Date: Sun, 9 Mar 2003 23:35:43 +0800
Subject: Re: 'art of gloss'
On Sunday, March 9, 2003, at 04:35 PM, rick issan wrote:
> An ergodic [ergon work + hodos way] aspect relates
> to how each part or a sizable set of parts equally
> represents the whole and so recurs in other parts.
>
> What would truth be if it were a single situation,
> severely limited to one's own perspective and even
> limiting that perspective as a result to be truth?
Yes, what would truth be if it is only ever given to oneself? But isn't
that 'single perspective' Dasein, or the phenomenological life world,
or one's own lived experience and its phenomenal world? For me, there
is no access to the 'whole' if by that you mean 'something' to which
the totality of all possible experiences relate. There is only the
'whole' that is given in one's own lived experience of this world and
one's self. So yes, as far as finitude goes, I would say that there is
only this phenomenal world, one's own 'perspective' if you like, but
it's a perspective that doesn't look onto a larger truth that somehow
exists and bounds all our experiences together. At least you might like
to view truth that way but it's just an idea or a notion of 'wholeness'
which is itself derivative of what actually gives itself in the first
place, which is one's own existence.
So I would say phenomenologically speaking that truth is in the first
case what is given in the phenomena of one's own lived experience. That
we can talk about truth and come to an agreement or not signifies
merely that there are regularities in our phenomenal experience.
However I don't see what good it does to then suppose that there is a
higher order of truth that regulates how we perceive and understand
things and that we need to access this 'external' truth beyond our
individual lived experience. Especially since the only way to gain
access is via our own senses which just brings me back to my own 'world
perspective'.
Furthermore, the only way we could agree on such a (mythical) truth
beyond one's own lived experience is to argue about it, and this
argumentation is as old as philosophy itself and can only be done on
the basis of our individual finitude. I can't see that there is
anything that can guarantee truth beyond this finitude, unless you have
faith in god, or believe in a transcendental noumenal realm, or some
other kind of non-sensible 'experience'. There is only this phenomenal
world, and I can only speak for myself. We can still argue for
transcendental/existential/phenomenological regularities that should
hold true for any Dasein, but that truth is something that you can only
attest to for yourself cos it's only given as one's own lived
experience.
> A revelation of being is not limited to experience
> or meditative engendering of an experience, but is
> had in theories that gather and order experiences.

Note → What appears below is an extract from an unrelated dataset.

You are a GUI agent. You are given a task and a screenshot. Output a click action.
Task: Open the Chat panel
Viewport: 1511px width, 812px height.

This is completely antithetical to my own understanding of a
'revelation of being'. And I don't think this holds at all for either
Husserl's or Heidegger's philosophies. Theory is theory, and if you
have a revelatory experience whilst reading then fine, but I don't
think the theory is itself the fundamental ecstasis that Heidegger
writes about. For instance, a disclosure of the temporality of Dasein
is not a reading exercise, nor is it a theoretical understanding of
what he writes - it's a disclosure of the temporalising structure of
one's own lived experience that can only be demonstrated by and to
oneself. Reading has such a temporal structure, but this structure also
regulates the world understanding that lets you sit comfortably in
whatever dwelling you're in and unproblematically just ... read. As far
as I know, the revelation of being is precisely this disclosure of the
temporal being of 'experience' and nothing else. It's entirely limited
to one's own lived experience cos what else is there?
As a methodology, phenomenological theories can only suggest ways of
approaching a description of the analyst's own experience of things. If
you follow the method and gain access to the authentic 'ownmost'
phenomena then you can describe this for others to either agree with or
not. Again, there is no 'outside', no definitive absolute 'truth'
beyond the phenomena themselves. As the maxim goes, 'back to the things
themselves'. From this perspective there is no final arbiter of truth
apart from one's own attestation. All 'theories that gather and order
experiences' can only do so as imperfect, partial guides for one's own
path and its truths.
> This cosmic logic had with authentic attentiveness
> to what lies clearly before as well as to what may
> be such from other stances and others' structures.
>
> "... ha me oida oude oiomai eidenai" [Apology 21d]
So now you've completely lost me cos I can have no notion whatsoever of
a 'cosmic logic', and whose logical truth would that be anyway?
> Is then this acknowledged ignorance, humility both
> epistemic and ethical, the beginning wonder at all
> things and the final say on human need to relearn?
Heidegger never suggested there was a way out of historical finitude
and its hermeneutic circle, and the neo-Kantians of his time thought
this was a fundamental flaw and failure of the existential analytic.
What Heidegger did however was describe or 'point to' the way in which
finitude is temporally constituted as finitude, and this ontological
beginning opens up an entirely new way of approaching the problem of
what truth is and how we can know it. As fundamental ontology it's a
'beginning wonder', and it completely releases us from any reliance on
notions of truth beyond what is actually given in phenomena.
At least, that's how I understand his path of thinking, and especially
in relation to Husserl's phenomenology.